“At 11:35 PDT today, a force of nine MPs arrived at the ICE facility in downtown Portland, Oregon where they assumed their first support mission,” wrote Col. Jeff Merenkov at 3:28 p.m. on Oct. 4.
The email included a schedule that showed the troops’ “shift conclusion” was set for midnight.
Jean Lin, special counsel for the Justice Department, confirmed the deployment to the U.S. District Court Judge Karin Immergut on Wednesday but provided few specifics — minutes before the trial began.
“We’ll talk later about whether that’s contempt,” the judge responded to Lin Wednesday.
During opening statements, the city of Portland’s Caroline Turco told Immergut the evidence at trial would show the federal government has untapped law enforcement resources that could be sent to the ICE building. She also said, so far, the local public safety system has been well equipped to handle any unlawfulness associated with the protests.
Turco told Immergut, the city of Portland “does not need the National Guard.”
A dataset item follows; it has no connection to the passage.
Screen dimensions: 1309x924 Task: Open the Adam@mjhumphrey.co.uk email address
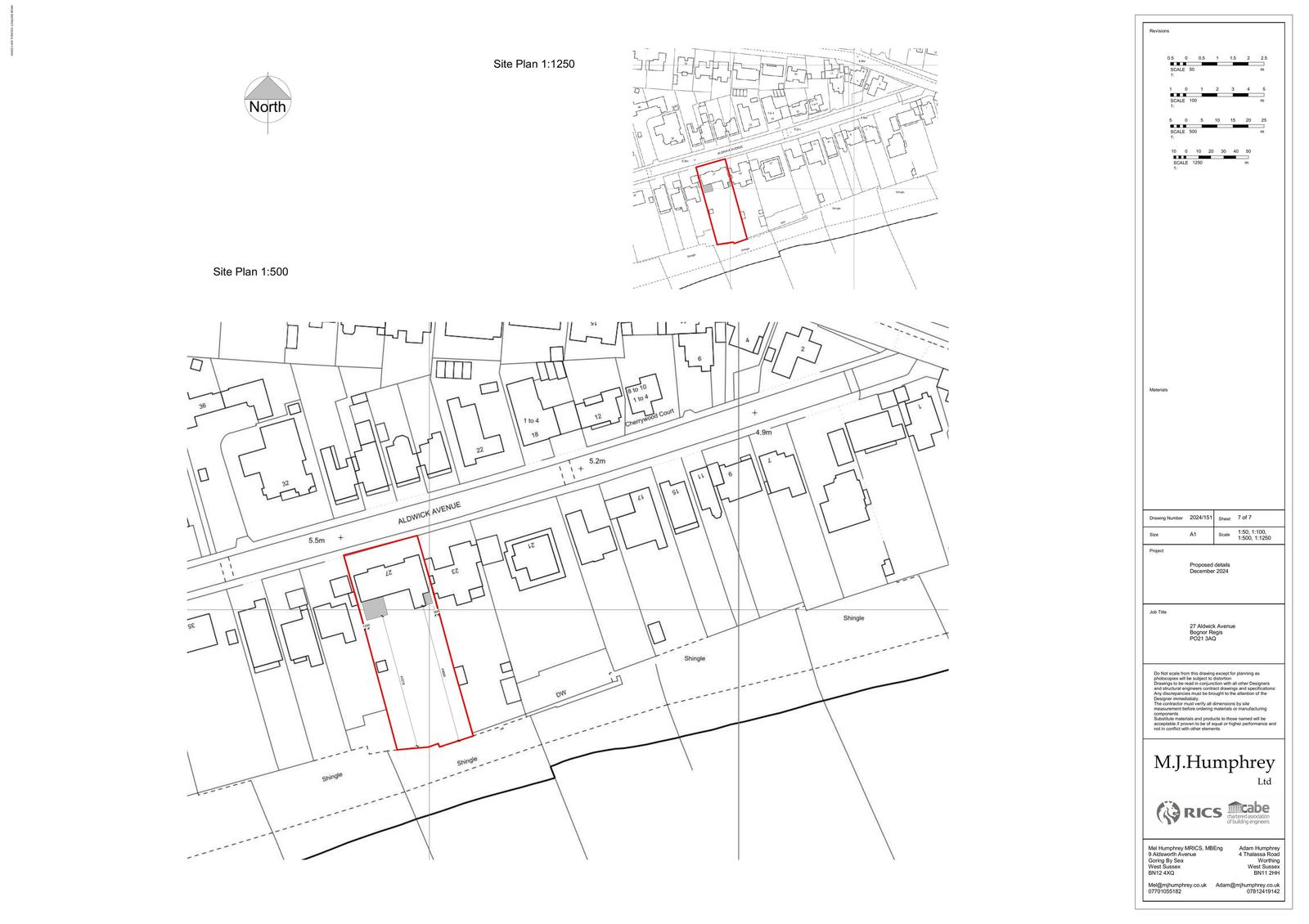pyautogui.click(x=1248, y=885)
Those sentiments were echoed by the Oregon Department of Justice’s Scott Kennedy, who said the military cannot perform the same role as domestic law enforcement and told Immergut the case “is a test of the outer bounds of presidential authority.”
California Deputy Attorney General Jane Reilley argued the rights of the state were infringed on when the Trump administration pulled 200 of her state’s National Guard soldiers “out of California and sent them across state lines to Portland over the objections of both states’ governors for no other reason than to contravene this court’s temporary restraining order.”